+++ DATA RECORDS

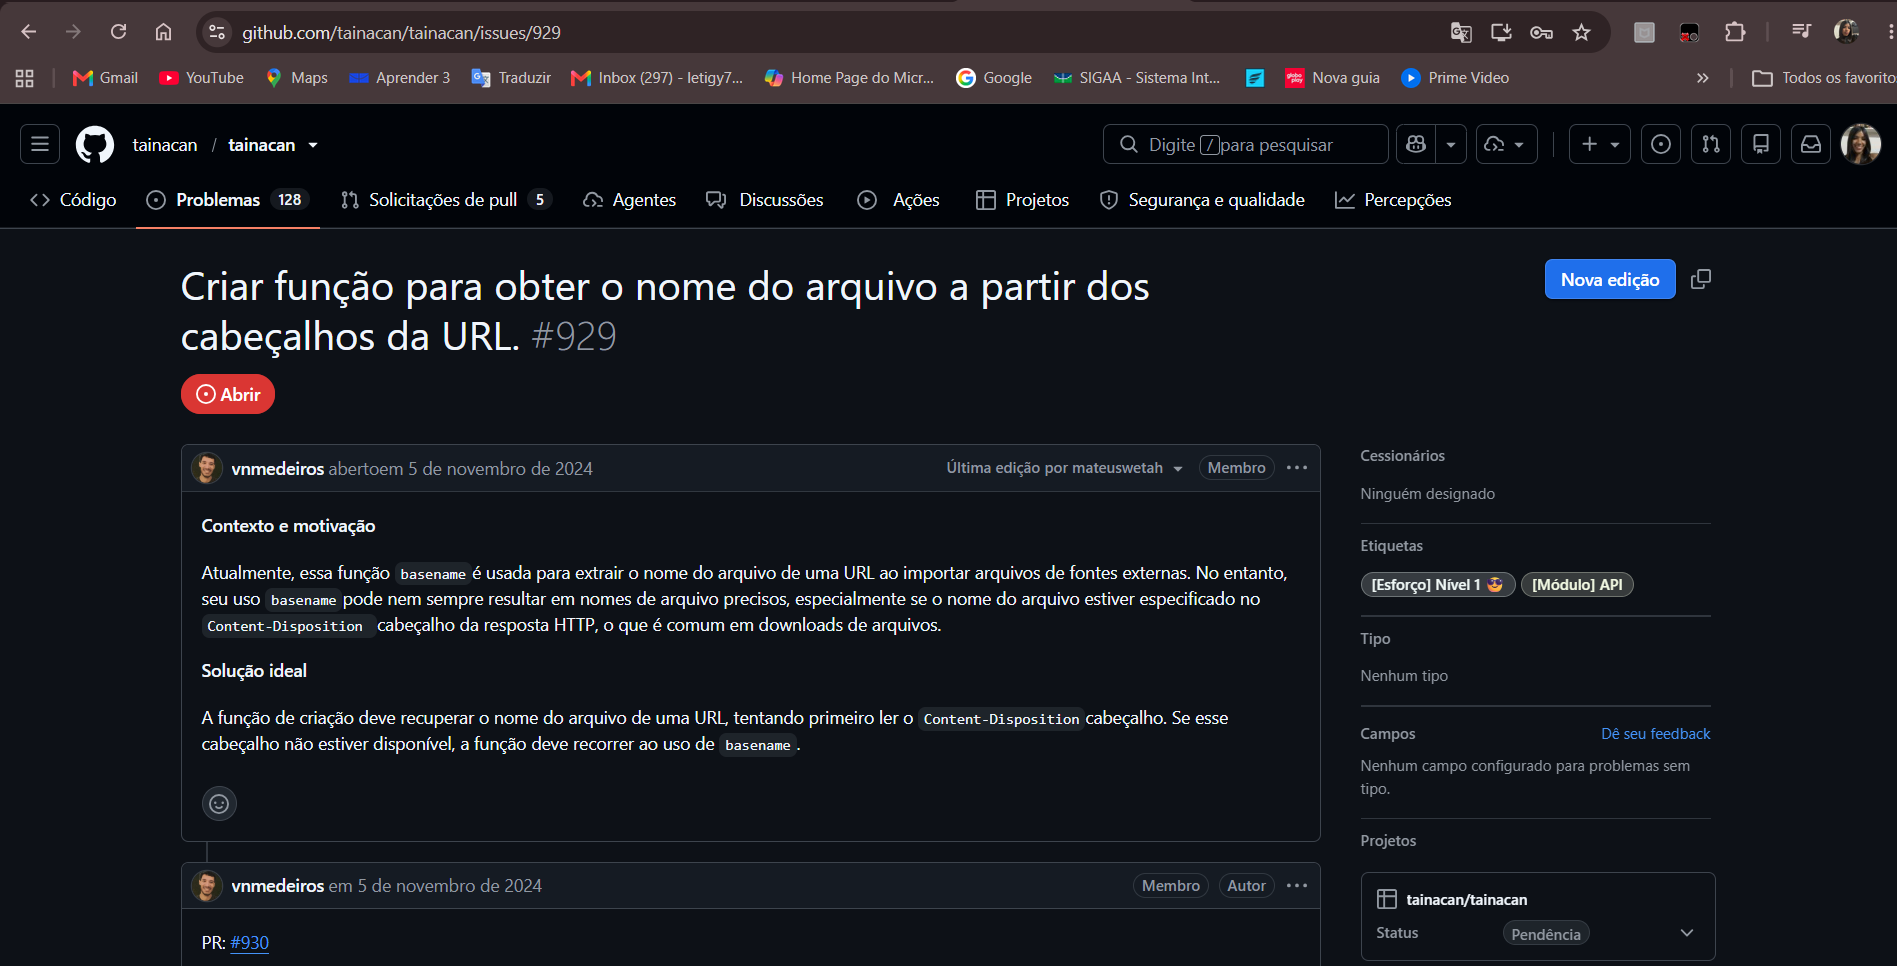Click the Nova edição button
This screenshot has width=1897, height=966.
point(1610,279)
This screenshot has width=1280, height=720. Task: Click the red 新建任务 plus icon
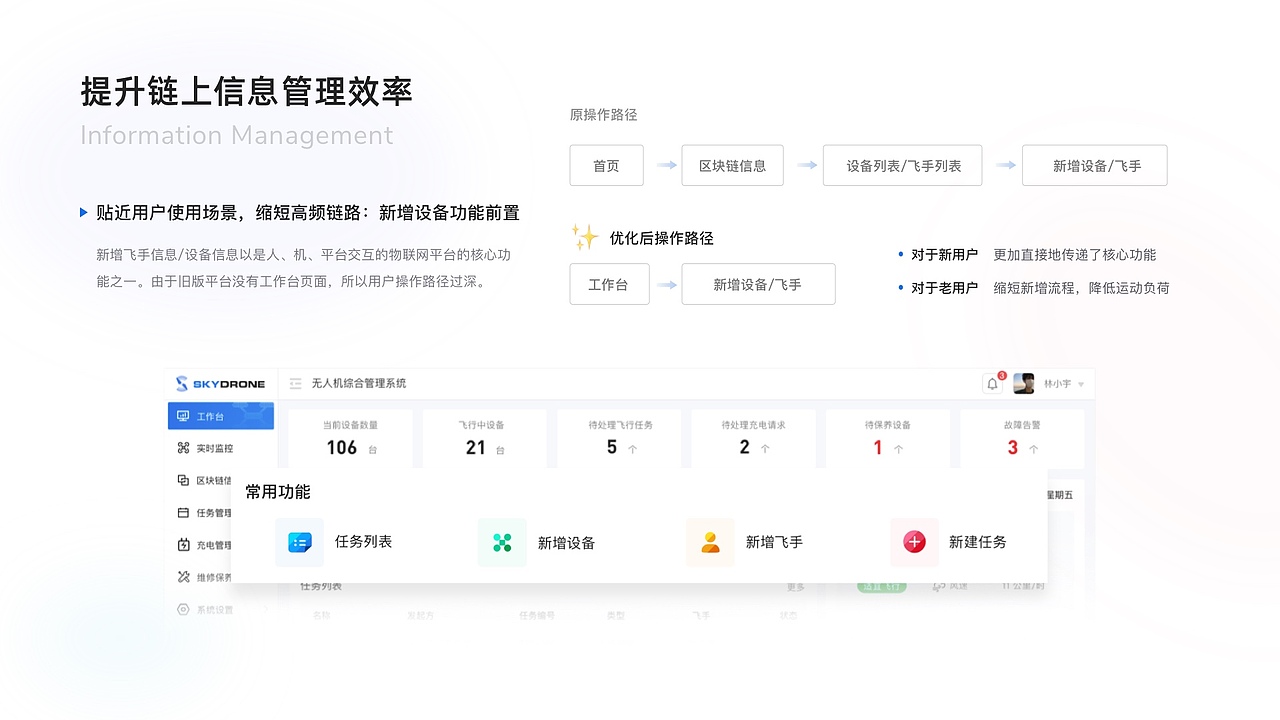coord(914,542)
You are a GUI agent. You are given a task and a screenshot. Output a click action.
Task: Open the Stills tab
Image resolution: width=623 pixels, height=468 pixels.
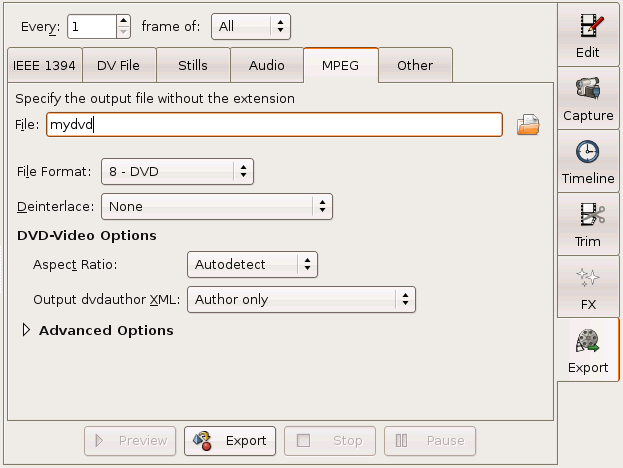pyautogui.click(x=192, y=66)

++++++

### WHAT YOU HAVE TO DO:
What you give back should be exactly the lines from the line holding "Image resolution: width=623" through the final line of the material, both ends included, and please leave out the pictures.

### ANSWER FOR THIS EXERCISE:
Image resolution: width=623 pixels, height=468 pixels.
pyautogui.click(x=192, y=66)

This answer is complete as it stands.